Transfer of goods

Transferable property includes: ownership, limited rights and rights of action, unless the law or nature of the right prevents a transfer. Other rights are only transferable if the law so provides. This article discusses the requirements of the transfer of goods.

The requirements for a valid transfer of an asset:

  1. valid title, where the property is sufficiently determined
  2. decision-making power
  3. a delivery

Valid title

A title is a legal relationship or the obligation underlying the transfer. This refers to the obligatory agreement such as purchase, exchange and donation. Also a unilateral legal act (for example a legacy) and other legal facts such as a legal transfer obligation. A legally valid title means that the transfer must be causal. Invalidity occurs, among other things, in the event that the agreement underlying the title is void or in the event that it was voidable, it was destroyed before delivery. Cancellation has retroactive effect, which means that the transfer was subsequently based on an invalid title and therefore no transfer was made. The transferor (the person who transfers the property) remains the rightful owner despite the retroactive delivery, the transferee never became the rightful owner. Nullity can arise from a legal act that is contrary to the law, public order and good morals. A legal act that is voidable is in principle legally valid unless nullity is invoked. Legal acts resulting from defects of will (deceit, threat, abuse of circumstances), error, incapacity to act, mental disorder and actio Pauliana are voidable.

Resolutive condition

A legal act can be made dependent on a resolutory condition. If the condition occurs and the legal act is thereby dissolved, the title will lapse without retroactive effect. The alienator therefore becomes the rights holder again.

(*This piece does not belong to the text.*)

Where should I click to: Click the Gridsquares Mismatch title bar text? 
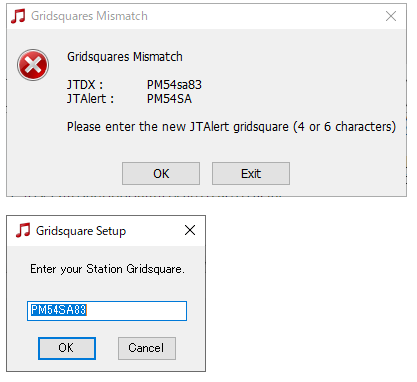pos(89,16)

If one of the parties does not comply with the agreement, it can be terminated. If the agreement is terminated, the party that has performed it is obliged to cancel it. There is only a right of action, the termination of a reciprocal agreement has no retroactive effect.

Right of complaint – to complain

This is the case if a seller has already delivered a non-registered movable item to the buyer, but the buyer has not paid. This makes it easier to take action against non-paying buyers by reclaiming the item with a written statement. The requirements for dissolution must be met. The difference with dissolution is that the right to complain immediately results in a shift in assets. The seller immediately becomes the owner again.

Power of decision

The delivery of a good must be made by a person who is not unauthorized to transfer the good. A person who is not entitled to the property has no legal capacity to dispose of it. The owner of an asset has the power to dispose of it. In the case of goods this is the owner, in the case of claim rights the creditor and in the case of limited rights this is the limited beneficiary. This does not alter the fact that there are no cases in which a non-rights holder can be authorized to make another person a rights holder. This could be in the case of representation or pursuant to law in the case of the pledger or mortgager.


Finally, transfer requires delivery. Delivery can only take place in the manner prescribed by law for the relevant good. Parties are not free to create their own method of delivery. The legally prescribed method of delivery depends on the good to be delivered.

  • immovable property and other registered property are delivered by means of a notarial deed, followed by their registration in the public registers for registered property.
  • movable property, non-registered property are delivered by transfer of possession.
  • rights to bearer or order are delivered by delivery of the paper in which the claim is ’embodied’; a receipt is also required for delivery of an order claim.
  • Rights to be exercised against one or more persons, such as a registered claim, are delivered by means of a deed and notification thereof to the debtor of the claim.
  • goods for which the law does not prescribe their own form of delivery are delivered by means of a deed.
  • limited rights to goods are delivered in the same manner as for the delivery of goods to which the right rests.